Before arriving at Fort Pulaksi, the prisoners were being held in South Carolina. Edwin M. Stanton, Federal Secretary of War, ordered that 600 prisoners of war be positioned on Morris Island in Charleston harbor within direct line of fire from Confederate guns at Fort Sumter. Stanton’s order was a response that followed word that 600 Union officers imprisoned in the city of Charleston were exposed to direct line of fire from Federal artillery.

This standoff continued until a yellow fever epidemic forced Confederate Major General S. Jones to remove the Federal prisoners from the city limits. The Confederate prisoners were then transferred the from the open stockade at Morris Island to Fort Pulaski at the mouth of the Savannah River.

On October 23,1864, over 500 tired, ill-clothed, men arrived at Cockspur Island. Early on the emaciated troops received extra rations and were promised extra blankets and clothing. However, despite the best intentions of the fort’s command, the prisoners never received sufficent food, blankets or clothes.
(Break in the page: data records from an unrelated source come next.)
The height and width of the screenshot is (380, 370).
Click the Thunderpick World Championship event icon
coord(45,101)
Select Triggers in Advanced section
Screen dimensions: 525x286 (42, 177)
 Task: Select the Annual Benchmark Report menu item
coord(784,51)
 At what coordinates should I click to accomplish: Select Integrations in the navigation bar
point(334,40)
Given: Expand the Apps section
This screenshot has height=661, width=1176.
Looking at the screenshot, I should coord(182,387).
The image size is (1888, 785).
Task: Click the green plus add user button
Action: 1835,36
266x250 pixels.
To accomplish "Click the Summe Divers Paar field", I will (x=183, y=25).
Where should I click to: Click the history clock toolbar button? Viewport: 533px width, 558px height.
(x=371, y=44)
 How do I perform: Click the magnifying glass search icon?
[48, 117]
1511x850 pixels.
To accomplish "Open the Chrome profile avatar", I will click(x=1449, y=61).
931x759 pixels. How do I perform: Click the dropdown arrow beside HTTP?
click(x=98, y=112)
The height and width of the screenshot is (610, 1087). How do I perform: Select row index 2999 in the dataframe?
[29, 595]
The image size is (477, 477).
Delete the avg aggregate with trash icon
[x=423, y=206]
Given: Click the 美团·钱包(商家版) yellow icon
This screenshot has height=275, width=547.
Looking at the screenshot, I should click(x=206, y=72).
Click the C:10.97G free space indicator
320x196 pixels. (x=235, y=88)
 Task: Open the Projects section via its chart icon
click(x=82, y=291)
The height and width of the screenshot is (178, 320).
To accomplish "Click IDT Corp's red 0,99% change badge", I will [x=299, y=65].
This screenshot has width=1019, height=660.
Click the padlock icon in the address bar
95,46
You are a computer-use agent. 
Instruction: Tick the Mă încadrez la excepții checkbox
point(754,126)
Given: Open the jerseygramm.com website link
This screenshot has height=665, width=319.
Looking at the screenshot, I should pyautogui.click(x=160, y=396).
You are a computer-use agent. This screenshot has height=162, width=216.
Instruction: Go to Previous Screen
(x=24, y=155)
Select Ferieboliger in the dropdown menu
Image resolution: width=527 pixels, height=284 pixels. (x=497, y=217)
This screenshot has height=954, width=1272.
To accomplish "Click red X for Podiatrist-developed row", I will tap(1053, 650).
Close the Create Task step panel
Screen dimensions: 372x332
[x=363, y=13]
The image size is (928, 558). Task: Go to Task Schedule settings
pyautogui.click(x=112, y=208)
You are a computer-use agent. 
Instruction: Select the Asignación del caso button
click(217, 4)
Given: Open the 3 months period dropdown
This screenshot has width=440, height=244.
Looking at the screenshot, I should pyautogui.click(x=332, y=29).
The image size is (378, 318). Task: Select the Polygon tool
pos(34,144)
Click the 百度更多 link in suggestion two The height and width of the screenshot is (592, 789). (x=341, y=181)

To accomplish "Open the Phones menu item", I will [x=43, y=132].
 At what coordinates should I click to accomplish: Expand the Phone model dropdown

“After picking out the lumps, bugs, and worms in this rotten corn meal there was not more than seven ounces of meal left fit for use. About December 10th scurvy made its appearance in our prison amongst the weakest of the prisoners. Most every man in the prison was suffering more or less with dysentery and a large majority were from the starvation diet, unable to leave their bunks.” Capt. J. Ogden Murray; VA. 7th Cav. Staff

“Two days ago, Lt. George B. Fitzgerald was taken to the hospital, and this morning announcement was made that “Fitz is dead”. He was a confirmed opium eater; a poor, miserable wreck–ragged, filthy, lousy…He has had no blanket, no socks, hardly clothes to cover him; none of us could supply him, and he slept alone, covering himself with an old piece of tent fly…A graduate of West Point; a lieutenant in the old army, mingling with the Lees, McClellands and Grants…” Capt. Henry Dickinson; 2nd VA. Cav.

During the Immortal Six Hundred’s incarceration at Fort Pulaski, thirteen prisoners died. The dead were buried on site at Cockspur Island. Most died of dehydration due to dysentery. In March of 1865, the remainder of the prisoners were transferred to Fort Delaware located 15 miles south of Wilmington, DE.